COME SI SCHIERA – Dopo anni di campioni ed occasioni perse, la vera domanda da porsi sui Red Devils è cosa abbia portato di nuovo Roberto Martinez a una rosa senza difetti, capace di non perdere per 19 partite di fila con l’ex tecnico di Everton e Wigan sulla panchina. E senza Nainggolan. Nelle ultime amichevoli in vista del Mondiale, oltre al piazzamento di Ciman o Boyata nel ruolo di centrali difensivi per sopperire all’assenza momentanea di Vincent Kompany, il modulo prescelto è rimasto il 3 4 2 1. Mertens-Hazard-Lukaku sembra essere il tridente offensivo preferito del tecnico spagnolo, ma occhio al già citato Thorgan, Nacer Chadli, Januzaj e al solito Michy Batshuayi, che proprio nell’ultima competizione di spessore si mise in mostra nelle vesti di nuovo attaccante del Chelsea.

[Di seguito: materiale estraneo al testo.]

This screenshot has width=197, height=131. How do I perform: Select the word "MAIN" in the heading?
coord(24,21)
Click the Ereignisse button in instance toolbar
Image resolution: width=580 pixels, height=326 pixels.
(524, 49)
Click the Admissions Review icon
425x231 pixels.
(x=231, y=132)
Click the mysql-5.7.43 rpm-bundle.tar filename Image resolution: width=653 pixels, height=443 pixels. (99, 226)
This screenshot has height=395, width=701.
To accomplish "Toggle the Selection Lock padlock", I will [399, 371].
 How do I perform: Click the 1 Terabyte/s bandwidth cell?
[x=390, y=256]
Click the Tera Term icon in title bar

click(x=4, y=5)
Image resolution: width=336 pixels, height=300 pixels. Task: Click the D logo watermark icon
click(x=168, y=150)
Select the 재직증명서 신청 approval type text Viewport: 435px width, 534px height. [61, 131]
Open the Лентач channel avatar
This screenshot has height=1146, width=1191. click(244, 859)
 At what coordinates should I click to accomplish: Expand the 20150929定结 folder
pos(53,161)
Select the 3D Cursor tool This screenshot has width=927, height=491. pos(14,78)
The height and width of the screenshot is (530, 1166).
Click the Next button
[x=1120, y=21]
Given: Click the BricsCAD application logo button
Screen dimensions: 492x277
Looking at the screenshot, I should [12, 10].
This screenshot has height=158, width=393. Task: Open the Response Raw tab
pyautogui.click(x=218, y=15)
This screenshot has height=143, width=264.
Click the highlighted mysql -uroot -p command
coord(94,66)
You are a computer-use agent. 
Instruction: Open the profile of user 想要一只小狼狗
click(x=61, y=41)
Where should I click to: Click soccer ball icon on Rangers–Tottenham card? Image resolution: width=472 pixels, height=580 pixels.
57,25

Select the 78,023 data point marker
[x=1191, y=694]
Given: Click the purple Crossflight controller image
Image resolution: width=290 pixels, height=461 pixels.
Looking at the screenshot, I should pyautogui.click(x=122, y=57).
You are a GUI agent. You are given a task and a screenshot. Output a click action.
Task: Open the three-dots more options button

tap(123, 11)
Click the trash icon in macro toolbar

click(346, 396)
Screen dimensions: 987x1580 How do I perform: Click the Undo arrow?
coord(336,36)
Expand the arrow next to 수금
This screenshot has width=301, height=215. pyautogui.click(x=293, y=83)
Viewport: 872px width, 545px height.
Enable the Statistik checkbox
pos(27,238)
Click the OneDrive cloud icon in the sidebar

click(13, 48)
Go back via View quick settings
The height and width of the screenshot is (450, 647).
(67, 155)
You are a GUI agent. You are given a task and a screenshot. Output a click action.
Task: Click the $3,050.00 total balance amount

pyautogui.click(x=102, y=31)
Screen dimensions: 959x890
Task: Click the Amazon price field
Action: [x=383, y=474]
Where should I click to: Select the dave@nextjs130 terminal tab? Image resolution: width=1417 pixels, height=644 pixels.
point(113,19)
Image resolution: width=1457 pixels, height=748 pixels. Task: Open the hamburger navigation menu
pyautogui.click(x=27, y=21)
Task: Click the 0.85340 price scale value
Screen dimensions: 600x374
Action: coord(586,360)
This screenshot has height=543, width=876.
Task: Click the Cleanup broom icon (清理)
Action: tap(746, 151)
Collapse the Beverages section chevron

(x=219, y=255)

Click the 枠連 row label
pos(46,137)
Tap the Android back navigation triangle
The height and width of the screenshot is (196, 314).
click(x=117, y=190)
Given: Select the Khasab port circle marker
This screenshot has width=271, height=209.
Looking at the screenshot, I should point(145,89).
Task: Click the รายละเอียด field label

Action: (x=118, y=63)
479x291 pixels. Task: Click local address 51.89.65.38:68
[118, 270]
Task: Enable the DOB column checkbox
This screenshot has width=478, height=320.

I tempi cambiano, il Belgio resta fra le nazionali più forti, competitive e prive di difetti ma dovrà dimostrare al mondo intero di poter vincere una volta per tutte. Non basta il 4° posto del 1986, nemmeno il podio agli Europei del 1980: il Red Devils devono dimostrare che qualcosa è davvero cambiato. La visita di principe Filippo potrebbe aver aiutato.